Herpes – This STD flies below the radar
Most people with genital or oral herpes are unaware that they have the sexually transmitted disease (STD). Even though herpes, which is caused by the herpes simplex virus, is one of the most common STDs, many cases have occurred that there were no symptoms of infection or the symptoms were mistaken for something else. This is why it is important to create awareness on how to know if you have herpes and how to prevent from catching it.
1-2 weeks is usually the amount of time when the incubation of the disease occurs. During this time, infected people may experience the first outbreak with symptoms which includes fever, muscle aching, swollen lymph nodes, dehydration for oral herpes, sores in the genital and surrounding areas, and sores on the lips, in the mouth, on the tongue, gums, cheeks and roof of the mouth.
Other symptoms would include headache, tingling or burning sensation, back pain, painful urination, and genital discharge. In oral herpes, sores in the oral cavity can cause significant amount of pain while eating or drinking.
The sores caused by herpes are medically called lesions. It can range from mild to severe, therefore preventing infected people from recognizing that they have been infected by the disease. Herpes is diagnosed using a number of tests which include Direct Flourescent Antibody (DFA) test, blood sampling, culture analysis, visual recognition, sampling of the sore for identification, and staining tests.
Herpes does not have a cure yet so recurrences should be anticipated. Recurrences are often less painful and severe than the first outbreak as the body has already developed some resistance to the virus. More than 50 percent of those who experienced the first outbreak are likely to have recurrences.
According to studies, there are several factors that may trigger recurrences. These factors include strong sun exposure, menstruation, damage to skin, weakened immune system, huge alcohol intake, and undue stress.
There are also warning signs that can help infected people to predict when an outbreak will occur. They should watch out for itching, numbing, fatigue, swelling of lymph nodes, back and leg aches, pain while urinating, and other flu-like symptoms.
Herpes is a disease for a lifetime, and therefore will need constant care and medication. Antiviral medication which comes as pills or topical medication is used to hasten the healing of the sores or outbreaks. These medicine can also be use to prevent outbreaks or at least lessen their frequency of occurrence.

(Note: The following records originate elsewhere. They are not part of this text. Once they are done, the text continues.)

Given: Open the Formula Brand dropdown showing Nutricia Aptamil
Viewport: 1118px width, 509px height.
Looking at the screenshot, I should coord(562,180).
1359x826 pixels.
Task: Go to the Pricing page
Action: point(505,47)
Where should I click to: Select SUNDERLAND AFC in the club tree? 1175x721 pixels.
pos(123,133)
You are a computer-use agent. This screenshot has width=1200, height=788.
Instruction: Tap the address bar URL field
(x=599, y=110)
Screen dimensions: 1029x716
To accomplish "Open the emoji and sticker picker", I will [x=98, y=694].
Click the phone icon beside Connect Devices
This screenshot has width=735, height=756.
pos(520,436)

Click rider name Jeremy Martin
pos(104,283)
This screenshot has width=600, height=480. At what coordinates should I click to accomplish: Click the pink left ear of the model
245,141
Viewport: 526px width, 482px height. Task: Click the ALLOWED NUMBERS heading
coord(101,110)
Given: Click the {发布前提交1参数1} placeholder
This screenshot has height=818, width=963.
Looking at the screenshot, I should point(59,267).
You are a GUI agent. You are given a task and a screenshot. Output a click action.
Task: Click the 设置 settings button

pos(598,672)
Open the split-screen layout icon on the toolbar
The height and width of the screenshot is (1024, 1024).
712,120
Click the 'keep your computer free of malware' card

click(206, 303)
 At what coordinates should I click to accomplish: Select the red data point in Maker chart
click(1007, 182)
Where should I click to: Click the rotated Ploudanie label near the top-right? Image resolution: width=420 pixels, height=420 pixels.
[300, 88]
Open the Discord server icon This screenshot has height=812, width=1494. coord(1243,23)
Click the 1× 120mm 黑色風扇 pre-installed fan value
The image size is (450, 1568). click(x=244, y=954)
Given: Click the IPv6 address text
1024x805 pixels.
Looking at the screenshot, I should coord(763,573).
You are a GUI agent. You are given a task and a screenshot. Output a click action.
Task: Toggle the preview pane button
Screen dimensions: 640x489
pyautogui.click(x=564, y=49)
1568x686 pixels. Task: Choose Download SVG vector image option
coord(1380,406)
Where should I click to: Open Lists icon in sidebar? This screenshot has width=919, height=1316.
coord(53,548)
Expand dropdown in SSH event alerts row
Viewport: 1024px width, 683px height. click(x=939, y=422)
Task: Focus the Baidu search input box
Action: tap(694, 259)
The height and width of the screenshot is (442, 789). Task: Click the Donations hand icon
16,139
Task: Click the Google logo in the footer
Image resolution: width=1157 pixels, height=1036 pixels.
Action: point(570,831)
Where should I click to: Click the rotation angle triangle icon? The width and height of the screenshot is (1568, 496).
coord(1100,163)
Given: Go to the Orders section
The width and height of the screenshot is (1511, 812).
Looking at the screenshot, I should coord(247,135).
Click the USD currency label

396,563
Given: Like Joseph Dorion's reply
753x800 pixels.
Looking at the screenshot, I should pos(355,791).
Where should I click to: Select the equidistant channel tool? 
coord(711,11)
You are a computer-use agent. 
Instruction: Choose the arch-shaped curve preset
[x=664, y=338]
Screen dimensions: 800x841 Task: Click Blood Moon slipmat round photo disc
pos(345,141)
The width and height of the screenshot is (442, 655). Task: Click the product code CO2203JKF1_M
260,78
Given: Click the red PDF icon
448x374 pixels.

Infected individual should also go for routine check-ups as sometimes the sores may appear as something else or perhaps not visible to the unaided eye. And sometimes, professional help is needed just in case, infected people, or first-time infected individuals have difficulty in recognizing the symptoms as it can be mistaken for mere abrasions, insect bites, hemorrhoids, ingrown hair, and yeast infection. Being sure is always the best way. Infected people should also take precaution when in contact with uninfected persons or during sexual activity. Vigilance is the best companion of herpes.